多くの人びとにとって、決して忘れることの出来ない日となった2011年3月11日。大震災という強烈な体験を経た方々に心を寄せ、春のお彼岸にこの東北記録映画三部作全4編を連続上映しました。
酒井・濱口両監督に加えて、小説『想像ラジオ』で聞こえるはずのない声を通して東日本大震災を語ったいとうせいこう氏、東北の寺院との縁を結び、地方と東京の新たな関係を模索する東長寺住職・瀧澤遥風師、『うたうひと』の重要な登場人物でもある小野和子氏を迎え、P3代表で本作品共同プロデューサーの芹沢高志が聞き手となり、それぞれの立場からのお話を伺いました。
 
『なみのおと』『なみのこえ 気仙沼編/新地町編』『うたうひと』は、酒井・濱口両監督が東日本大震災の被災地で、2年の歳月をかけて丁寧につくりあげた映画作品です。
被災の風景はほとんど現れません。

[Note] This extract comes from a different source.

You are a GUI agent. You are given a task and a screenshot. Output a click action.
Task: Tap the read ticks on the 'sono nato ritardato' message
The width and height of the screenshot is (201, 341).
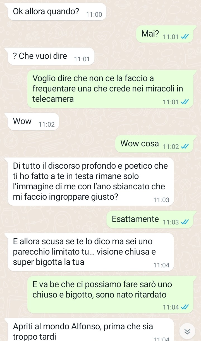[x=185, y=307]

前2作では家族、友人、同僚など、親しい間柄の人たちが、あらためてそれぞれの相手と向き合い、話を交わす。そうすることで自身の体験が、語っている現在に引き寄せられて、親しい他者と時空間を共有していく。さらには、歳月を経て見ている観客とも共鳴を起こしていくようにも思えます。最終編となる『うたうひと』では、みやぎ民話の会、小野和子氏の活動を追い、語り継がれる物語とそれを聞き繋いでいく人びとの呼応を感じることでしょう。語る者と聞く者、その相互作用がそれを聞く私たちのもとへと送り届けられて、私たちは、誰にどうやってそれを引き渡していくのでしょうか。

日時:2015年3月20日~22日
会場:P3 art and environment/P3 Project Space 
ゲスト:酒井耕(20日~22日)、濱口竜介(20日・21日)、いとうせいこう(20日)、瀧澤遥風(21日)、小野和子(22日)
主催:東長寺
制作:P3 art and environment
協力:silent voice


第一部『なみのおと
津波被害を受けた三陸沿岸部に暮らす人々の「対話」を撮り続けたドキュメンタリー映像。
友人、家族、仕事仲間など親しいもの同士が震災について語り合う口承記録の形がとられている。
互いに向き合い対話する事は震災そのものに向き合うことでもあるのかもしれない。被災地の悲惨な映像ではなく、対話から生成される人々の「感情」を映像に残すことで、後世に震災の記憶を伝える。
被災地の悲惨な映像ではなく、対話から生成される人々の「感情」を映した本作の上映後、小説『想像ラジオ』で思いもよらない方法で死者の声を私たちにつなぎ、心を使って耳を澄まして対話することの可能性を示した、いとうせいこう氏をお迎えして酒井・濱口両監督が対話しました。

日時:3月20日 『なみのおと』上映
トーク:酒井耕×濱口竜介×いとうせいこう、
聞き手:芹沢高志


第二部『なみのこえ
『なみのおと』から一年。新地町と気仙沼で記録された、現実にそこに生きる「一人ひとり」の声。百年後、私たちは死者であり、この映画は「死者の声」になっているだろう。ここに収められた彼らの声と、今は聞く事のできない波に消えた声が、百年後の未来で繋がっていることを祈って、この映画『なみのこえ』は撮られている。『なみのこえ 新地町』『なみのこえ 気仙沼』の二編構成。
上映後のゲストには、気仙沼の寺院と縁を結び僧侶の立場から東北の復興を考える萬亀山東長寺の若き住職、瀧澤遥風師をお迎えしました。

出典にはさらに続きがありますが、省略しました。